[[ Material for the task, beginning ]]

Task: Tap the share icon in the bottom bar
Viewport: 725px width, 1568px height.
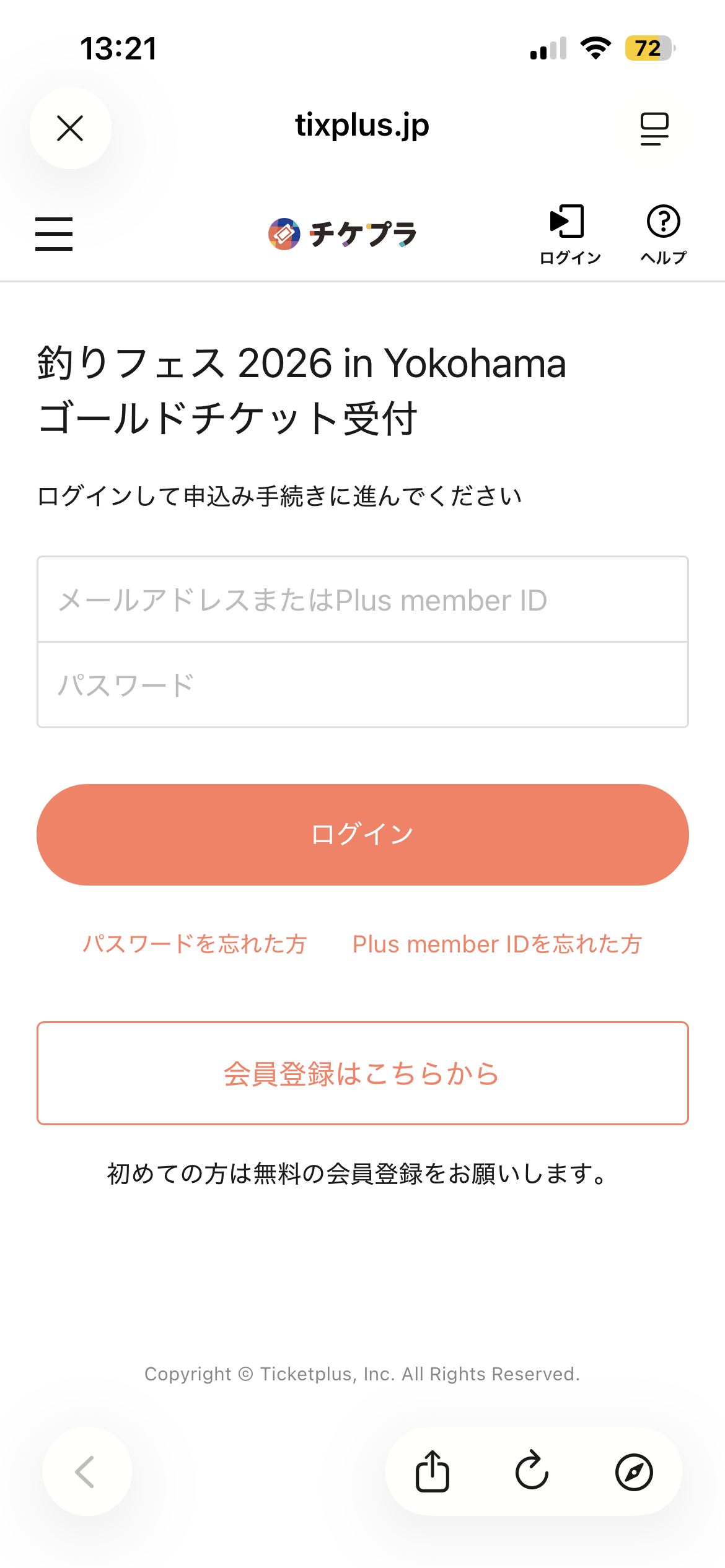Action: [x=432, y=1471]
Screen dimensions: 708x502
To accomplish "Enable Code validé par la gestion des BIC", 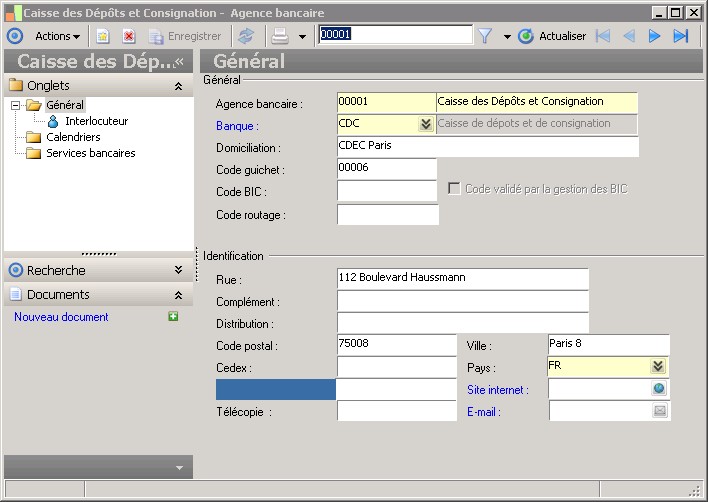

[[ Material for the task, end ]]

Your objective:
The whole listing should be retyped word for word; none of its pictures belong in the copy.

Worked solution:
Task: Tap the share icon in the bottom bar
Viewport: 725px width, 1568px height.
Action: [x=432, y=1471]
Screen dimensions: 708x502
To accomplish "Enable Code validé par la gestion des BIC", 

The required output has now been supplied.